Despite his status as an outcast at school, Charles excelled scholastically, particularly in math. He attended Oxford where he received first-class honors in Mathematics and won the Christ Church Mathematical Lectureship upon graduation in 1855, which he held for 26 years.
But Dodgson was also a poet and writer, contributing often to the family magazine Mischmasch, among others. He wrote mostly short, humorous pieces and satire, but with a romantic poem, ‘Solitude, ‘ written under his pen name ‘Lewis Carroll, ‘ he finally received real recognition.
Befriending the new Dean of Christ Church, Henry Liddell, Dodgson grew to know the Liddell children, including the youngest, Alice. For her, he created the fantastical tale of Alice and her adventures ‘under ground, ‘ which was later refined and published as ‘Alice’s Adventures in Wonderland.’

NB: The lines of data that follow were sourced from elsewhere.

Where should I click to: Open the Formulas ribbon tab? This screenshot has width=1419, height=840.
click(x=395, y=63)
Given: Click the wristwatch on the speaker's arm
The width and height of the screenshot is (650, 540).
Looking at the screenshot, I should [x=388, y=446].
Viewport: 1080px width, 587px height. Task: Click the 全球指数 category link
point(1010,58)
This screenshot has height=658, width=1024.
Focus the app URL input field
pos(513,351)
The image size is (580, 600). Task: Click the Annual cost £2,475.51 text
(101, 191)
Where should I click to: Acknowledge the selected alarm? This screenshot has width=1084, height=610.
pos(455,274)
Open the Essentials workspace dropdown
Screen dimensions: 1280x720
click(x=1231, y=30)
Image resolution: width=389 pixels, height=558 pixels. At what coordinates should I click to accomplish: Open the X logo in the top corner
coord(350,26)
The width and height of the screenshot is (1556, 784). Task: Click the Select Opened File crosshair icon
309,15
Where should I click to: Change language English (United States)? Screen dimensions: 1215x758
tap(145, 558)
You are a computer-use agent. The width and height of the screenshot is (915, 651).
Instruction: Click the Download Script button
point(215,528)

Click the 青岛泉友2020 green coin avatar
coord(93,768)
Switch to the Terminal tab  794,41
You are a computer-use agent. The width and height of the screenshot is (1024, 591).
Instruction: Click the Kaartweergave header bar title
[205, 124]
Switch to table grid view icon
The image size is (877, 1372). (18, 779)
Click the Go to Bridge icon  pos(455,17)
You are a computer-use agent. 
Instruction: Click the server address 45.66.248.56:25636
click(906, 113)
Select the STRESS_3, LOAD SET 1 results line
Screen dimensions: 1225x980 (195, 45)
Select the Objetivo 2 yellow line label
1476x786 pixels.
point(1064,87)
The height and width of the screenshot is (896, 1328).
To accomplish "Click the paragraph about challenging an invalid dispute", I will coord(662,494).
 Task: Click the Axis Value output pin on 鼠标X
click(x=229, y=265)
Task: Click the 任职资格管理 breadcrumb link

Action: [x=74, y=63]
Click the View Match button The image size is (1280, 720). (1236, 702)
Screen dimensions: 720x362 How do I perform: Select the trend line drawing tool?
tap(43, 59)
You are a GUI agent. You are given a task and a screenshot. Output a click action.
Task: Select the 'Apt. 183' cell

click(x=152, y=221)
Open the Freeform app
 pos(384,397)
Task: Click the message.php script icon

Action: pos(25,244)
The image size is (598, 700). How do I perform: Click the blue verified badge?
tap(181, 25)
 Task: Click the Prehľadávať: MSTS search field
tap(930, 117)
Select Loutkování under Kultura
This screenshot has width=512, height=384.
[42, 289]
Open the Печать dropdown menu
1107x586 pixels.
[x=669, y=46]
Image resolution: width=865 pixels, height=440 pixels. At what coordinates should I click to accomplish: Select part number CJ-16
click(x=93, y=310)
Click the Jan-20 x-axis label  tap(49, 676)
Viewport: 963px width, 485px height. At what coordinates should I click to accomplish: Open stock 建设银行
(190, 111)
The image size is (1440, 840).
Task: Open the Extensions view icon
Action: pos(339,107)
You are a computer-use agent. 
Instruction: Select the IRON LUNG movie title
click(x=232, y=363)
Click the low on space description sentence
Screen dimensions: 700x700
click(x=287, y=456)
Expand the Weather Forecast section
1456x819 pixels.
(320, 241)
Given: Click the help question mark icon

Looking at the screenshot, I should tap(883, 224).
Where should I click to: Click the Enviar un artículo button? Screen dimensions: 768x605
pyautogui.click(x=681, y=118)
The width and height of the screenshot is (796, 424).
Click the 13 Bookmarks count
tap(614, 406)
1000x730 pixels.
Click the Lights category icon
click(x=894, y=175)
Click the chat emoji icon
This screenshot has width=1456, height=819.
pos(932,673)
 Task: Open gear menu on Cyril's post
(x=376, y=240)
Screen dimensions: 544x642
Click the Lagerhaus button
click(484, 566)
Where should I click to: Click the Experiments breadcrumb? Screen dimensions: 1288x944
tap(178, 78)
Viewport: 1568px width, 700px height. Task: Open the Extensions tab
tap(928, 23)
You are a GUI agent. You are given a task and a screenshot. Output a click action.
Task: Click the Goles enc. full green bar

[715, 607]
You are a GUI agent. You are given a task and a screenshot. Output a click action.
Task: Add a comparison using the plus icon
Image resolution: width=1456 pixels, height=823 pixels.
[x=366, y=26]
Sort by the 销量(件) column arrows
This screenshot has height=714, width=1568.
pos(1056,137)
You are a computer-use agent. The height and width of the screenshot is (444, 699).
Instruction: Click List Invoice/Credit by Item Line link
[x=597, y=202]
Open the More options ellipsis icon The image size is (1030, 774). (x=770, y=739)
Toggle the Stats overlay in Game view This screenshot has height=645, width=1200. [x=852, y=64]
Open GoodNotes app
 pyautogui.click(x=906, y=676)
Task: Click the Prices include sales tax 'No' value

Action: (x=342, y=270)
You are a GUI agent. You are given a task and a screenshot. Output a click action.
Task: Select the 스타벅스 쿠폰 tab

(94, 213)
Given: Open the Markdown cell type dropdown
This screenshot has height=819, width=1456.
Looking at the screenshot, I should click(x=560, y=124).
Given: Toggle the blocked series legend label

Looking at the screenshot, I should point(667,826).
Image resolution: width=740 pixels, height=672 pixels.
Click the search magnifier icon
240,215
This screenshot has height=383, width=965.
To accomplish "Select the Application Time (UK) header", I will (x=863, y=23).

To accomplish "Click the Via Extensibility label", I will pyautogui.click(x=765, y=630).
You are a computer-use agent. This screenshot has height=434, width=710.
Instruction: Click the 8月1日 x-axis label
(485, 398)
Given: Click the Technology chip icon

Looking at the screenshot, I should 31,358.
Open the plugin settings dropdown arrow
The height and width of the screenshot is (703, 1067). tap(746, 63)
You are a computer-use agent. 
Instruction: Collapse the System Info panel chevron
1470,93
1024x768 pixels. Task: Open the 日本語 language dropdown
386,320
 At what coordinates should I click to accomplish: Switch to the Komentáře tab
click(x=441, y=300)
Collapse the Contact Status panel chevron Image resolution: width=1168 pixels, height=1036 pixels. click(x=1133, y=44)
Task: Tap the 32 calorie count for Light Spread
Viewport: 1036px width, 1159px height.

After the overwhelming success of the first Alice book, Dodgson published his sequel, ‘Through the Looking-Glass and What Alice Found There, ‘ which proved to be just as popular. Of his other literary works, his most beloved is the nonsense poem ‘The Hunting of the Snark.’
An inventor, amateur photographer and prolific correspondent, Dodgson died of pneumonia after a bout of influenza on January 14, 1898 and is buried at the Mount Cemetery in Guildford.